Seminerde katılımcılara hitap eden Konfederasyonumuz Hak-İş ve Sendikamız Hizmet-İş Genel Başkanı Mahmut Arslan, Hizmet-İş’in diğer sendikalardan farkının ne olduğu bilinmezse yeni bir sendikal inşanın ne anlama geldiğinin bilinemeyeceğine dikkat çekti. 1979 yılında Adıyaman’da kurulan Hizmet-iş’in işçi hareketine yeni bir soluk getirmeye çalıştığını vurgulayan Arslan, o dönemde çok parçalı bir yapı arz eden çalışma hayatında henüz olgunlaşmamış sendikacılık deneyimlerinin aksine yeni bir sendikal inşa çabasına denk düşen bir hareketin bugünlere geldiğini ve kendini iyice geliştirdiğini, sendikal harekete yeni bir soluk kattığını belirtti.
“Hizmet-İş klasik, bildik bir sendikal kültürden gelmiyor. Hak-İş bünyesinde çıkılan uzun soluklu yolda sendikal referanslarını referanslarını tarih, coğrafya ve medeniyet dünyamızdan beslenerek ete kemiğe büründüren, Hak-İş’i de var eden inanç ve değerlerimizi ete kemiğe büründürmeye çalışıyor. Batı’da kapitalizmin vahşetine, sadece kâra endeksli bir sistemin insani olmayan, insanı araç olarak kabul eden bir üretim biçimine karşı emekçilerin haklı itirazı üzerine ortaya çıkan sendikal hareket özellikle Batıda sol, sosyalist bir ideoloji ile harmanlanarak gelişti; 21. Yüzyıla girerken bu tablo büyük değişimler geçirdi. Biz Hak-İş olarak özellikle Batı’daki sendikal hareketi önemiyor; ama yeterli bulmuyoruz.

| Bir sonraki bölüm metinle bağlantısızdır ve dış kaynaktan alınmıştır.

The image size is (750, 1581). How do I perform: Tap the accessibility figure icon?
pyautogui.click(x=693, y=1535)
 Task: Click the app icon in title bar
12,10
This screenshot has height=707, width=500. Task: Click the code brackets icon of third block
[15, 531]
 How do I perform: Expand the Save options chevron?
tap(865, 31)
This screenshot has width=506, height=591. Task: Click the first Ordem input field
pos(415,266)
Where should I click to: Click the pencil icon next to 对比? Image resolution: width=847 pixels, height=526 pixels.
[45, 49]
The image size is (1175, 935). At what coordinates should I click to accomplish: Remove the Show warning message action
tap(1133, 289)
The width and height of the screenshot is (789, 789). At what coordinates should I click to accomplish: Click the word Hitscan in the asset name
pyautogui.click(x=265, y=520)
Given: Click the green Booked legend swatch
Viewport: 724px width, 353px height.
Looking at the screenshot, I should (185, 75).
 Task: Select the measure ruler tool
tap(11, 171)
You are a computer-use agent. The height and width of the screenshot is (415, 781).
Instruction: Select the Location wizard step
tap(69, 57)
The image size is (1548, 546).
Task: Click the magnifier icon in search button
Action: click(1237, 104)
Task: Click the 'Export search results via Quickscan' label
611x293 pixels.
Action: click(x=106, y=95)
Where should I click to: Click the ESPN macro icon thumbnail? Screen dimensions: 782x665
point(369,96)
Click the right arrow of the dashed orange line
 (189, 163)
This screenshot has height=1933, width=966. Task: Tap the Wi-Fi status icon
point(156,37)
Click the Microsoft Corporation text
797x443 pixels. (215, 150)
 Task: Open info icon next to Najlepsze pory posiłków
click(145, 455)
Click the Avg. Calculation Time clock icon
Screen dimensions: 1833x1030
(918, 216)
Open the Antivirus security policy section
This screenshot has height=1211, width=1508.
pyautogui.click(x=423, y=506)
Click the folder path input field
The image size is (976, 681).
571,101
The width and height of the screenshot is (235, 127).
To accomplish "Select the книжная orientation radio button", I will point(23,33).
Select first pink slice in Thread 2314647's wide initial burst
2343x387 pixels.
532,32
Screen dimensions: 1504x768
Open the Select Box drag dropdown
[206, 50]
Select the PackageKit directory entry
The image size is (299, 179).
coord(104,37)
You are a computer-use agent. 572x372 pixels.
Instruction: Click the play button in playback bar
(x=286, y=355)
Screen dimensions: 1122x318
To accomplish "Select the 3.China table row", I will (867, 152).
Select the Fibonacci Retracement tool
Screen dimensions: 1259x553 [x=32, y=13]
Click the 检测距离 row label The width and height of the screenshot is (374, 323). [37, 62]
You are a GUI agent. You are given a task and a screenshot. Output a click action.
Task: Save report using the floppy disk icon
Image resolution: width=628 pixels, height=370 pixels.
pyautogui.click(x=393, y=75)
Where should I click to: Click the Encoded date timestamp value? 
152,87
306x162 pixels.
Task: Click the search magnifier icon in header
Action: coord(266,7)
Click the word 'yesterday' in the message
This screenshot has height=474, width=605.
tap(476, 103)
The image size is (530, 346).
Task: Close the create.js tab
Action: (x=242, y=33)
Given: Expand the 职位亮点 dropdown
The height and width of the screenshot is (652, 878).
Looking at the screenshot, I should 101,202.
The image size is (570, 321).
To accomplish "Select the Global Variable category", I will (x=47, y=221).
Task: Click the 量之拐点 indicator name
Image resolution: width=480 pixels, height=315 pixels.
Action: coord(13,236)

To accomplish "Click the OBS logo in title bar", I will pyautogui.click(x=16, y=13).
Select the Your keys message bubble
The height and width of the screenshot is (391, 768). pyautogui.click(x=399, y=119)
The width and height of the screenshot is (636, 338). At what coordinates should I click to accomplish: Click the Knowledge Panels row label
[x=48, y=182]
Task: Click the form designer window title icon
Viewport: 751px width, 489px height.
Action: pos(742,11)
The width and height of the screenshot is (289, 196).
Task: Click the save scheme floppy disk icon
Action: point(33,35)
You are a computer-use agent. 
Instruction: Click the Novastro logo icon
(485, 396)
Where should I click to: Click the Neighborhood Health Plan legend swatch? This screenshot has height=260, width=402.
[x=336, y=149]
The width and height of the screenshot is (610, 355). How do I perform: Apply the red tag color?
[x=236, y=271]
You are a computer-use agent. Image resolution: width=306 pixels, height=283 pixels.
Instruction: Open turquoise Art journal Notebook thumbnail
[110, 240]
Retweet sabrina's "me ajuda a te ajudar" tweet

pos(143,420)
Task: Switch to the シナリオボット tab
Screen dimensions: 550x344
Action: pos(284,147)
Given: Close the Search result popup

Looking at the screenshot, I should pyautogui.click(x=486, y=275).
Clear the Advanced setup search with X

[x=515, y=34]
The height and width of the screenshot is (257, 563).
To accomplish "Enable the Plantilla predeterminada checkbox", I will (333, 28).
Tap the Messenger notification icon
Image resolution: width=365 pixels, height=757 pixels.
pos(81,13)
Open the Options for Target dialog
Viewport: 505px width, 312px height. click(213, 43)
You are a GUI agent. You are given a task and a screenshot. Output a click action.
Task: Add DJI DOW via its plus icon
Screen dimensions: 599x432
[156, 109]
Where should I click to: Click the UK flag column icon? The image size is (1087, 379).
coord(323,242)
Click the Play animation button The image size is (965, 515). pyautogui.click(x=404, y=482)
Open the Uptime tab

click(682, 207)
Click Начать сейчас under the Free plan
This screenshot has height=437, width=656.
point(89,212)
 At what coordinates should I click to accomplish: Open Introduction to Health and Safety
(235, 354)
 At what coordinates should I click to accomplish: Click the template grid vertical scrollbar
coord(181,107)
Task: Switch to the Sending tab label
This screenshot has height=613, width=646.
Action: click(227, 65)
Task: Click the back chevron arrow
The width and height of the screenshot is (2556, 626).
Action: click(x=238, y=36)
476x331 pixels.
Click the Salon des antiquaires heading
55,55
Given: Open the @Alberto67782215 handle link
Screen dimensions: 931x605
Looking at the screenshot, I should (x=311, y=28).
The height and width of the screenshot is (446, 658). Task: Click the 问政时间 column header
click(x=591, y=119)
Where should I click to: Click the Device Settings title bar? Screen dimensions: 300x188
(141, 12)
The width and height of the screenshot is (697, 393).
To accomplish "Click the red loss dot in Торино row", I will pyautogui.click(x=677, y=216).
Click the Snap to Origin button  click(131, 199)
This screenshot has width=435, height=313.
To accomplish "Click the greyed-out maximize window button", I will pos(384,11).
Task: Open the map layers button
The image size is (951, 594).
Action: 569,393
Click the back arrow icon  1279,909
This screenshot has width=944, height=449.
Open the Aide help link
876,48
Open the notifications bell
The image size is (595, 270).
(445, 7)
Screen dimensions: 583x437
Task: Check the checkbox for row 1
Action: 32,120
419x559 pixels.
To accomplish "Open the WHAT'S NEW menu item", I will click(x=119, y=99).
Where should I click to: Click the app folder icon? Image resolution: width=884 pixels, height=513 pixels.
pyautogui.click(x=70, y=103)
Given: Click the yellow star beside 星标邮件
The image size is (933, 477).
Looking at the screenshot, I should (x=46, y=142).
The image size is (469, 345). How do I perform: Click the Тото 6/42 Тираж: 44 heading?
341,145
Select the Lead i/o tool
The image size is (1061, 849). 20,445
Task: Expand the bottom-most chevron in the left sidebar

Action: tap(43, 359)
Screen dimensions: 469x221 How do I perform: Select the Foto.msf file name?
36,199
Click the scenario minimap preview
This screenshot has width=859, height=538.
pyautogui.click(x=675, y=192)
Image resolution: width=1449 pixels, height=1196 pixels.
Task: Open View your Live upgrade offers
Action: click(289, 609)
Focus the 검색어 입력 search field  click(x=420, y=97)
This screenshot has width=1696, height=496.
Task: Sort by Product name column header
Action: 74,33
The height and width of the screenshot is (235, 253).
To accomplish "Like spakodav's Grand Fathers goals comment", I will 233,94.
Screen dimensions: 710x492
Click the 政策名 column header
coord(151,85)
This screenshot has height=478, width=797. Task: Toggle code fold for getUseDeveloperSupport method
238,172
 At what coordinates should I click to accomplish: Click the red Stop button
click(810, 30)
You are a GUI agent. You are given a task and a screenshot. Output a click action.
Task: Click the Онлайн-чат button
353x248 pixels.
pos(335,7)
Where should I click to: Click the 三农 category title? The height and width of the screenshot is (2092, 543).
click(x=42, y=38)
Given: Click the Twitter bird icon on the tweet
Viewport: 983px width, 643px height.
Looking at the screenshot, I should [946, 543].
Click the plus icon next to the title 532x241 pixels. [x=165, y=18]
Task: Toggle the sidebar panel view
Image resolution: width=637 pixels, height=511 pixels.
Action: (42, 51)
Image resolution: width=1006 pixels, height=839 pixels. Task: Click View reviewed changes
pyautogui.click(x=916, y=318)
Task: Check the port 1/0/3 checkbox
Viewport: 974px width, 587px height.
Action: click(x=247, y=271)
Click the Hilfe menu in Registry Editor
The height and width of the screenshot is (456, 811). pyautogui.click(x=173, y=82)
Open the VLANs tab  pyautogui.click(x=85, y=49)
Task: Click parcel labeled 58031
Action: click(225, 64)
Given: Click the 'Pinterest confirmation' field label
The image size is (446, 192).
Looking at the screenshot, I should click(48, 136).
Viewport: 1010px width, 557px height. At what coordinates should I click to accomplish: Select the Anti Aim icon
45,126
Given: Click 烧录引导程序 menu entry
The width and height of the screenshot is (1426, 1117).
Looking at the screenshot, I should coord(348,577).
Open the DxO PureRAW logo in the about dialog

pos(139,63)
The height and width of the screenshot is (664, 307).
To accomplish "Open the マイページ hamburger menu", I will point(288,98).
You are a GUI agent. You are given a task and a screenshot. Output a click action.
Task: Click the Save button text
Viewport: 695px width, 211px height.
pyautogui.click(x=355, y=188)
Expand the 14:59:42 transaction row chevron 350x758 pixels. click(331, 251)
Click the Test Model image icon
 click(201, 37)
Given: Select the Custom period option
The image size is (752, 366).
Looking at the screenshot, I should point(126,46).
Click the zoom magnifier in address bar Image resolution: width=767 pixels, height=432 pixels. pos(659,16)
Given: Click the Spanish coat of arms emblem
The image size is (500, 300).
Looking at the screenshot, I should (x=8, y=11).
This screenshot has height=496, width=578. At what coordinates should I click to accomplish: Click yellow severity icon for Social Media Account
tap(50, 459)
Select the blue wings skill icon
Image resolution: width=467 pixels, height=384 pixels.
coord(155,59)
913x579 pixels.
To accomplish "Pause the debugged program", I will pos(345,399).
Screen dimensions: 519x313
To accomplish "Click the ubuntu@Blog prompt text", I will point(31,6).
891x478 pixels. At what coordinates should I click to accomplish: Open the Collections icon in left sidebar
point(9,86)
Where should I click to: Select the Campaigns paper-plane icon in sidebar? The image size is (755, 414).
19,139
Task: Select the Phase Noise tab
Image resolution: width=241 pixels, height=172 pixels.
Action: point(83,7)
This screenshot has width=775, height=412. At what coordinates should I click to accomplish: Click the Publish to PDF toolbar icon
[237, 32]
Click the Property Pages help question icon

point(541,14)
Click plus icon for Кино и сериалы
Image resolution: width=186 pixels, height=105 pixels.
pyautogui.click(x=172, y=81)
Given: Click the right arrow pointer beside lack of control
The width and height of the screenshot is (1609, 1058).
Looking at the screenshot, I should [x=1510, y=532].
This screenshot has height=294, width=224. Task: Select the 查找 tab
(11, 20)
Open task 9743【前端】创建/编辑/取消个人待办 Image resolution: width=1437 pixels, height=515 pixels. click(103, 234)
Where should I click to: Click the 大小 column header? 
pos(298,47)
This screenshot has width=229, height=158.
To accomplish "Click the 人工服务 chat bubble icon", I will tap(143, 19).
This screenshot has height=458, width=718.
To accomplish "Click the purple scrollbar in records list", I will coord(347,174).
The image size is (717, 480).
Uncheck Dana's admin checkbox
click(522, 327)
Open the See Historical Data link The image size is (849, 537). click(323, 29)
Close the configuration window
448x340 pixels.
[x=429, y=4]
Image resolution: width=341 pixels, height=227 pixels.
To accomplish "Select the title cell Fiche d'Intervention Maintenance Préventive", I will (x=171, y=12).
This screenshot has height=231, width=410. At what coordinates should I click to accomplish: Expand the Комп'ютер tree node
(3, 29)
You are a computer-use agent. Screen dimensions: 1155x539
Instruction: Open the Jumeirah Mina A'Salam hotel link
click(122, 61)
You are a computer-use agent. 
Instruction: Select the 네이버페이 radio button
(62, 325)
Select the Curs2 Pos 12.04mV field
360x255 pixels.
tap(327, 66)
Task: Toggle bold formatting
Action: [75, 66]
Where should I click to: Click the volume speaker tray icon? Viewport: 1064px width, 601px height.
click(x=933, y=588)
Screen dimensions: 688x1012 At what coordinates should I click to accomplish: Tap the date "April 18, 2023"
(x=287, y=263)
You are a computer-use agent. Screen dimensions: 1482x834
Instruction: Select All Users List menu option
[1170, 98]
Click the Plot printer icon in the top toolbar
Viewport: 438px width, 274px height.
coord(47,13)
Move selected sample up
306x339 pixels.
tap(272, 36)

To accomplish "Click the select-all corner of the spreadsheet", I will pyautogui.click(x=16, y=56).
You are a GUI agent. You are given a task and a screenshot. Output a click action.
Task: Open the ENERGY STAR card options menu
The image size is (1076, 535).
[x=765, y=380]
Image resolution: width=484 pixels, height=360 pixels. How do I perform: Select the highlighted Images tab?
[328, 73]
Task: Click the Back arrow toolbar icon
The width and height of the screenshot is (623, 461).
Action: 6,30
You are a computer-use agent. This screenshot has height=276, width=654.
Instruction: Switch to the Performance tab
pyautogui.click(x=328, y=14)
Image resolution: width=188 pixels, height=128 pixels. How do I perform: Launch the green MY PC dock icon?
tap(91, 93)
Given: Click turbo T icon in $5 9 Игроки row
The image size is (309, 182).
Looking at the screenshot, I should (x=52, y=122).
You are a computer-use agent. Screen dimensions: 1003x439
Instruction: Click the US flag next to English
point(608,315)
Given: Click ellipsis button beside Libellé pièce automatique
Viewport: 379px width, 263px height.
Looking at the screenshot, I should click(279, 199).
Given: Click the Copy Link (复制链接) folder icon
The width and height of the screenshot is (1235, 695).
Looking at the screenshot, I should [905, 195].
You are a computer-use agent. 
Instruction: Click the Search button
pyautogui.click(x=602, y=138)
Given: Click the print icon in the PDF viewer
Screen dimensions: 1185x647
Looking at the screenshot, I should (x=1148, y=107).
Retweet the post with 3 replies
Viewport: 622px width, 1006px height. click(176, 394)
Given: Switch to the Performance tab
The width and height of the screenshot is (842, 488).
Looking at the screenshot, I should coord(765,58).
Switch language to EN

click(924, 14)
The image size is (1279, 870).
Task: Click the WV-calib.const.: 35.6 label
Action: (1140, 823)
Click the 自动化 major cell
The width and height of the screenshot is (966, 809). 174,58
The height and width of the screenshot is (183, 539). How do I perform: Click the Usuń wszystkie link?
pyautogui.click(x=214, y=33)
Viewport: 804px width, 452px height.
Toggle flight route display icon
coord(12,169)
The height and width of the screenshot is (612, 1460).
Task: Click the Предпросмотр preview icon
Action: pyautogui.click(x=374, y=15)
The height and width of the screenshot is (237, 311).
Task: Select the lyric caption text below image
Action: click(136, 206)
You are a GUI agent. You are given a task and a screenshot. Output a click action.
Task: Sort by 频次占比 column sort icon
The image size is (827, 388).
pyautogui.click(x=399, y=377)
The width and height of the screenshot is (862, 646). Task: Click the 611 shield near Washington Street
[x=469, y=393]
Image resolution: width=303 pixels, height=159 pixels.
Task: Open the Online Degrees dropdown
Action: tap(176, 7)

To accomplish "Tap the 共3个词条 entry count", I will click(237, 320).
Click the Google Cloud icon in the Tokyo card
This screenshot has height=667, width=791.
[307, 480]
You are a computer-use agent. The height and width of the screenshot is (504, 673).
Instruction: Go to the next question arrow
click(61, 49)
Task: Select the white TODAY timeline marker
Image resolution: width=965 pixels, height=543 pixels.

Çünkü Hak-İş yerli değerlerle bir sendikal model inşa etme düşüncesinin ürünüdür. Biz Medeniyetler buluşmasından küresel sendikal inşaya diyoruz. Bunun temeli de hak, adalet olsun istiyoruz. Dolayısıyla Batı’daki sendikalardan kopmadan kendi tarihsel tecrübelerimizden yola çıkarak yeni bir sendikal anlayışı oluşturmamız gerekiyor. Bu yönüyle mevcut sendikal tutuma da bir itiraz teşkil ediyor. Gerek Türkiye’de gerek ITUC ve ETUC gibi uluslar arası sendikaların temsil edildiği platformlarda Hak-İş yadsınmaya çalışılıyor.”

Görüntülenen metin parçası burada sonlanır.